WHAT IS EXPECTED – Please quote the following lines word for word.

[Data extracted from a collection]
=-=-=

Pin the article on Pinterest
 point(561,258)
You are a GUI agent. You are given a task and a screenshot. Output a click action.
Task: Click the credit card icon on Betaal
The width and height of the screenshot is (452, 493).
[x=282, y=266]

=-=-=

WRITTEN SOLUTION –
Pin the article on Pinterest
 point(561,258)
You are a GUI agent. You are given a task and a screenshot. Output a click action.
Task: Click the credit card icon on Betaal
The width and height of the screenshot is (452, 493).
[x=282, y=266]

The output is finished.